Chwytam się nieśmiałych jeszcze promieni słońca, aby niczym marionetka stanąć niepewnie na słabych nogach o poranku oszronionym niezdecydowanym odchodzeniem zimy. Równie nieśmiało próbuję zapisać swoje pierwsze odczucia, w drżeniu dłoni, nie mogąc odnaleźć właściwych liter na klawiaturze.
Kiedy jakiś czas temu przeczytałam pierwsze fragmenty tej korespondencji wiedziałam, że przyjdzie czekać na publikację niezwykłą. Dzisiaj czuję jakbym rozwiązywała długą wstążkę, obejmującą pokaźny pęk uczuć delikatnych niczym liście opadające na jesieni. Jej końcówki są dwiema istotami złączonymi ze sobą nie tylko splotem tkaniny życia, ale połączonymi przez Opatrzność, aby uratować każdą z nich razem i z osobna. Każdą na inny sposób.

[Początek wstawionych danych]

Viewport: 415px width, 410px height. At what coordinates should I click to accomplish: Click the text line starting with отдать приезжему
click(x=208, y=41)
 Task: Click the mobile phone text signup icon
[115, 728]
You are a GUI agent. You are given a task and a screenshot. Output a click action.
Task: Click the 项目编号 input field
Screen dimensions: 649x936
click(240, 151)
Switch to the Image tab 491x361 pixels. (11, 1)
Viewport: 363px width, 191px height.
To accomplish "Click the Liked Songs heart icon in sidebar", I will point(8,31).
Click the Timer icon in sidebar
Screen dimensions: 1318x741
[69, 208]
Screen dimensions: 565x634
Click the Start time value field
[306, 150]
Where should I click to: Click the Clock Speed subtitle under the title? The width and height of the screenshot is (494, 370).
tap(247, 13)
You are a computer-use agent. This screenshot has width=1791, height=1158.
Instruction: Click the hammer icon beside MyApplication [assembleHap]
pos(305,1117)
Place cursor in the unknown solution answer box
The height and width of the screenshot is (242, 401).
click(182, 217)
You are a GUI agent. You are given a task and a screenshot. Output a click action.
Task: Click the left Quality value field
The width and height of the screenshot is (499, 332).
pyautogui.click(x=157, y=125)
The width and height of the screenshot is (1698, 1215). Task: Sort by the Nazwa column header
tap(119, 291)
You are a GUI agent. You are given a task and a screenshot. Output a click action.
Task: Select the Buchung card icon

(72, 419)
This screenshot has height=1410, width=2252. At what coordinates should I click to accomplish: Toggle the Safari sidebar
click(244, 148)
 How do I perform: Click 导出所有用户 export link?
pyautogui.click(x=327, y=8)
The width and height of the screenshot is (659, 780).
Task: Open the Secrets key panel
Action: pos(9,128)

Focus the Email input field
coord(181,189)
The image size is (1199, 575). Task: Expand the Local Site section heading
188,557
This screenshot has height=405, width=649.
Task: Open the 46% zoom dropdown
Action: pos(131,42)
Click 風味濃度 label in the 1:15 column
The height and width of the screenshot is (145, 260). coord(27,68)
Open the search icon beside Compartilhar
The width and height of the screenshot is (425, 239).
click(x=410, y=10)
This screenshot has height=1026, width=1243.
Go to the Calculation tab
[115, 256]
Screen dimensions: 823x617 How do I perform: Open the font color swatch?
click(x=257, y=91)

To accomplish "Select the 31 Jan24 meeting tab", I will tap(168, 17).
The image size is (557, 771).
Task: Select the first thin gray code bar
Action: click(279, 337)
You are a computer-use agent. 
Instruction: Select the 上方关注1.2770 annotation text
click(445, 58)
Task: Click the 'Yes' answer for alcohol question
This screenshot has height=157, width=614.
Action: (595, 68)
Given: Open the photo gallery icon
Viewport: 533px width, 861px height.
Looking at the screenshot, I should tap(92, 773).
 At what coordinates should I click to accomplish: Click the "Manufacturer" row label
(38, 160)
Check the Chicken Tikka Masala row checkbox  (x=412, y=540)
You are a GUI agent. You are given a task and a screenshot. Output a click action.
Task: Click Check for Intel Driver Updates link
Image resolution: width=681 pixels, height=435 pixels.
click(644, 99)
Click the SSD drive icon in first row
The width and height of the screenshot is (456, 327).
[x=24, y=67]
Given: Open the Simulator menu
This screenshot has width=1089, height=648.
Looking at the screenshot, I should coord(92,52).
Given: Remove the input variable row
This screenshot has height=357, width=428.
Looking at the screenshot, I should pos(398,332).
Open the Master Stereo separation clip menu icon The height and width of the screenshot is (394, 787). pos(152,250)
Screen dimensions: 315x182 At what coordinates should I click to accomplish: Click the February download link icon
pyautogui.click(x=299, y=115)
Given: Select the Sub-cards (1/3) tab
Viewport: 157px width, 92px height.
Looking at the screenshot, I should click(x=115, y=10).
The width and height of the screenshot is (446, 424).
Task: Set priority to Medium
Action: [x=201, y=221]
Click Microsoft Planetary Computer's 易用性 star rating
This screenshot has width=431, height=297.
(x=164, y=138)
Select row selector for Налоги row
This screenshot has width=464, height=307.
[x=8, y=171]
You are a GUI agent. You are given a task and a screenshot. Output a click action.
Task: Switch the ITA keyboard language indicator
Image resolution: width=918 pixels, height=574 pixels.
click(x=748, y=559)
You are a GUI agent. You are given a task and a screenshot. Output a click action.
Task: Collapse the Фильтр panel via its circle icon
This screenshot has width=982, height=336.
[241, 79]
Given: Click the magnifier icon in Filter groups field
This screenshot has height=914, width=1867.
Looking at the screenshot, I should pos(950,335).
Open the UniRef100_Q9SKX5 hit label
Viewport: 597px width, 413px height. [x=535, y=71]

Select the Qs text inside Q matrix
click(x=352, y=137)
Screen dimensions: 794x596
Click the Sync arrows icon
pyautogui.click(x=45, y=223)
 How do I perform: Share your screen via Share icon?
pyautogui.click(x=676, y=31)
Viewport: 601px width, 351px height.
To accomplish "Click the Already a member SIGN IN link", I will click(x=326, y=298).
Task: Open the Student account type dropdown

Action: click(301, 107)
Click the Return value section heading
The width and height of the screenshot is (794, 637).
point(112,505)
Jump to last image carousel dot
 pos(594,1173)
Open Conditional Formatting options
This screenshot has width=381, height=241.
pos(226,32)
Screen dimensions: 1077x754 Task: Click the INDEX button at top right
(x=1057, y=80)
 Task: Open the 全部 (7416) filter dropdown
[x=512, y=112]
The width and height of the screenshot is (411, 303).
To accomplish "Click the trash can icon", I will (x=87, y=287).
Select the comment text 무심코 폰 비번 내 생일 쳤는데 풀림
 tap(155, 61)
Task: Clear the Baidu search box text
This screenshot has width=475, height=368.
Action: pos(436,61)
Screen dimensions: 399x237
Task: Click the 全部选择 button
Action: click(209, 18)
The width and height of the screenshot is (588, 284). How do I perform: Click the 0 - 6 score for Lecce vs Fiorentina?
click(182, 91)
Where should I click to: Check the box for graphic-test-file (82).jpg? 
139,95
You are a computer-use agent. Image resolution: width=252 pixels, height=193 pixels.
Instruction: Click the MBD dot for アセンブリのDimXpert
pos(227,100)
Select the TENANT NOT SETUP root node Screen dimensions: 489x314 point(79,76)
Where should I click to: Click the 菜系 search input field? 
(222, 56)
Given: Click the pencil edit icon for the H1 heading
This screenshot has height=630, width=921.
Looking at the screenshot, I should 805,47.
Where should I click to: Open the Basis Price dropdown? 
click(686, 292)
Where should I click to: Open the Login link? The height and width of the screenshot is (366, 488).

Spoglądam jak rozwiązująca się powoli tasiemka prześlizguje się między moimi palcami wytyczając drogę do odczytania kształtu liter i uchwycenia melodii, zapisanych w odręcznym piśmie, słów. Jestem jak niewidzący posługujący się alfabetem Braille'a, wyczuwając wypukłość punktów stanowiących swoisty kod do odczytania znaczenia ukrytego w geometrii, skreślonych na kartkach papieru, myśli. Ja go szukam. Kodu do ich wzajemnych uczuć, do relacji przejmujących i niełatwych, a jednocześnie przypisanych sobie losem zmienności życia. Ich obu. Jarosława Iwaszkiewicza i Wiesława Kępińskiego. Pisarza i osierocone dziecko. Ojca i syna. Przyjaciół. Bliskich i odległych sobie.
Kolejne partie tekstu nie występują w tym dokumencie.